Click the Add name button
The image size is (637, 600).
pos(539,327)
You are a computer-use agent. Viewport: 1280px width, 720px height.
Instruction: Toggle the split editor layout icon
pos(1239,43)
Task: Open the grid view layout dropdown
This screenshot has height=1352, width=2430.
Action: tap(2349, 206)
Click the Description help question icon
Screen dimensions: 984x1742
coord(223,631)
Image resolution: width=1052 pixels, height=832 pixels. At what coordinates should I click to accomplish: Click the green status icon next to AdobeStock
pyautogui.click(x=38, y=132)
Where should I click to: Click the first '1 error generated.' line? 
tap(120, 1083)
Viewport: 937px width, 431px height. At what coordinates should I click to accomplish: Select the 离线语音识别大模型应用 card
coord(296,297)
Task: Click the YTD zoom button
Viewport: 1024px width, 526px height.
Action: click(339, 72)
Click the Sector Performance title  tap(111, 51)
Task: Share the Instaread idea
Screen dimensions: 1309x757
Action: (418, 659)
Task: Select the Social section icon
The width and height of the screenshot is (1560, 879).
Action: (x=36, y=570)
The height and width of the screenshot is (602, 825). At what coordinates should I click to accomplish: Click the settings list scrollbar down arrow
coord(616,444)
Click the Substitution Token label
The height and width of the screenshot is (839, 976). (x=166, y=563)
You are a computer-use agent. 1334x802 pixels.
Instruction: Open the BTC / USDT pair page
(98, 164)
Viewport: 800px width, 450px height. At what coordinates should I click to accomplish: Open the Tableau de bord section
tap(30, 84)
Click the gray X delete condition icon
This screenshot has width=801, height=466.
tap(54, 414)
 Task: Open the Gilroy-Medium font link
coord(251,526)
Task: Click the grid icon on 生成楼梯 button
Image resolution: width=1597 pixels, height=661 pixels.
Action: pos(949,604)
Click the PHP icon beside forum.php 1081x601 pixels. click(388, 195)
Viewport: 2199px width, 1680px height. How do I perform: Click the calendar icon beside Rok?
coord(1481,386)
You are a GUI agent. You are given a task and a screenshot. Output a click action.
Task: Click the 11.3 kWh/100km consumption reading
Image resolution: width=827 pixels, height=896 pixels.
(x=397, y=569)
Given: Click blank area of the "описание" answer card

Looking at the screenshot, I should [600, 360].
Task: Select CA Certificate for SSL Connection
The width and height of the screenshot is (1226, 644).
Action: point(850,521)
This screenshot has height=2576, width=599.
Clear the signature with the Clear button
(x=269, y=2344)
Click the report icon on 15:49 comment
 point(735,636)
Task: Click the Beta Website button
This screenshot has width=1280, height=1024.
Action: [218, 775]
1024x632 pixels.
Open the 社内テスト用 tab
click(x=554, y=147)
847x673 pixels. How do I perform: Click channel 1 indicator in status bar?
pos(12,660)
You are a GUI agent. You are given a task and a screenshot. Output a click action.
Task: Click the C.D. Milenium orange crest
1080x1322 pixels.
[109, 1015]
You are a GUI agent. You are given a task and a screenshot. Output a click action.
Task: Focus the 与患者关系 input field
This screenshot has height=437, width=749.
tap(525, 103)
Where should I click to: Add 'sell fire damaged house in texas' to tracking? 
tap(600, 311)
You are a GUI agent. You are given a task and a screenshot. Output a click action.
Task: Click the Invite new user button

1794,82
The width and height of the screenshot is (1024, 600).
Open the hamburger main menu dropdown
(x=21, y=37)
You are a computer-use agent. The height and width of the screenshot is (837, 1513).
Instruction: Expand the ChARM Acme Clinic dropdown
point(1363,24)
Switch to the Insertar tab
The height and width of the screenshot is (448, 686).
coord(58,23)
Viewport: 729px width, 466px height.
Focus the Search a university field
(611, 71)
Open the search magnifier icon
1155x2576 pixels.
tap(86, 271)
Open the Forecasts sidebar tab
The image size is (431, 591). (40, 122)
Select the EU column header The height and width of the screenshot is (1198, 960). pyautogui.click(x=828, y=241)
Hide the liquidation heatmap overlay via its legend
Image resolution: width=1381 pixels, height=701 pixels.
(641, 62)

===

_Written request_: Copy the material above exactly as it appears, line for line.

_Solved problem_:
Click the Add name button
The image size is (637, 600).
pos(539,327)
You are a computer-use agent. Viewport: 1280px width, 720px height.
Instruction: Toggle the split editor layout icon
pos(1239,43)
Task: Open the grid view layout dropdown
This screenshot has height=1352, width=2430.
Action: tap(2349, 206)
Click the Description help question icon
Screen dimensions: 984x1742
coord(223,631)
Image resolution: width=1052 pixels, height=832 pixels. At what coordinates should I click to accomplish: Click the green status icon next to AdobeStock
pyautogui.click(x=38, y=132)
Where should I click to: Click the first '1 error generated.' line? 
tap(120, 1083)
Viewport: 937px width, 431px height. At what coordinates should I click to accomplish: Select the 离线语音识别大模型应用 card
coord(296,297)
Task: Click the YTD zoom button
Viewport: 1024px width, 526px height.
Action: click(339, 72)
Click the Sector Performance title  tap(111, 51)
Task: Share the Instaread idea
Screen dimensions: 1309x757
Action: (418, 659)
Task: Select the Social section icon
The width and height of the screenshot is (1560, 879).
Action: (x=36, y=570)
The height and width of the screenshot is (602, 825). At what coordinates should I click to accomplish: Click the settings list scrollbar down arrow
coord(616,444)
Click the Substitution Token label
The height and width of the screenshot is (839, 976). (x=166, y=563)
You are a computer-use agent. 1334x802 pixels.
Instruction: Open the BTC / USDT pair page
(98, 164)
Viewport: 800px width, 450px height. At what coordinates should I click to accomplish: Open the Tableau de bord section
tap(30, 84)
Click the gray X delete condition icon
This screenshot has width=801, height=466.
tap(54, 414)
 Task: Open the Gilroy-Medium font link
coord(251,526)
Task: Click the grid icon on 生成楼梯 button
Image resolution: width=1597 pixels, height=661 pixels.
Action: pos(949,604)
Click the PHP icon beside forum.php 1081x601 pixels. click(388, 195)
Viewport: 2199px width, 1680px height. How do I perform: Click the calendar icon beside Rok?
coord(1481,386)
You are a GUI agent. You are given a task and a screenshot. Output a click action.
Task: Click the 11.3 kWh/100km consumption reading
Image resolution: width=827 pixels, height=896 pixels.
(x=397, y=569)
Given: Click blank area of the "описание" answer card

Looking at the screenshot, I should [600, 360].
Task: Select CA Certificate for SSL Connection
The width and height of the screenshot is (1226, 644).
Action: point(850,521)
This screenshot has height=2576, width=599.
Clear the signature with the Clear button
(x=269, y=2344)
Click the report icon on 15:49 comment
 point(735,636)
Task: Click the Beta Website button
This screenshot has width=1280, height=1024.
Action: [218, 775]
1024x632 pixels.
Open the 社内テスト用 tab
click(x=554, y=147)
847x673 pixels. How do I perform: Click channel 1 indicator in status bar?
pos(12,660)
You are a GUI agent. You are given a task and a screenshot. Output a click action.
Task: Click the C.D. Milenium orange crest
1080x1322 pixels.
[109, 1015]
You are a GUI agent. You are given a task and a screenshot. Output a click action.
Task: Focus the 与患者关系 input field
This screenshot has height=437, width=749.
tap(525, 103)
Where should I click to: Add 'sell fire damaged house in texas' to tracking? 
tap(600, 311)
You are a GUI agent. You are given a task and a screenshot. Output a click action.
Task: Click the Invite new user button

1794,82
The width and height of the screenshot is (1024, 600).
Open the hamburger main menu dropdown
(x=21, y=37)
You are a computer-use agent. The height and width of the screenshot is (837, 1513).
Instruction: Expand the ChARM Acme Clinic dropdown
point(1363,24)
Switch to the Insertar tab
The height and width of the screenshot is (448, 686).
coord(58,23)
Viewport: 729px width, 466px height.
Focus the Search a university field
(611, 71)
Open the search magnifier icon
1155x2576 pixels.
tap(86, 271)
Open the Forecasts sidebar tab
The image size is (431, 591). (40, 122)
Select the EU column header The height and width of the screenshot is (1198, 960). pyautogui.click(x=828, y=241)
Hide the liquidation heatmap overlay via its legend
Image resolution: width=1381 pixels, height=701 pixels.
(641, 62)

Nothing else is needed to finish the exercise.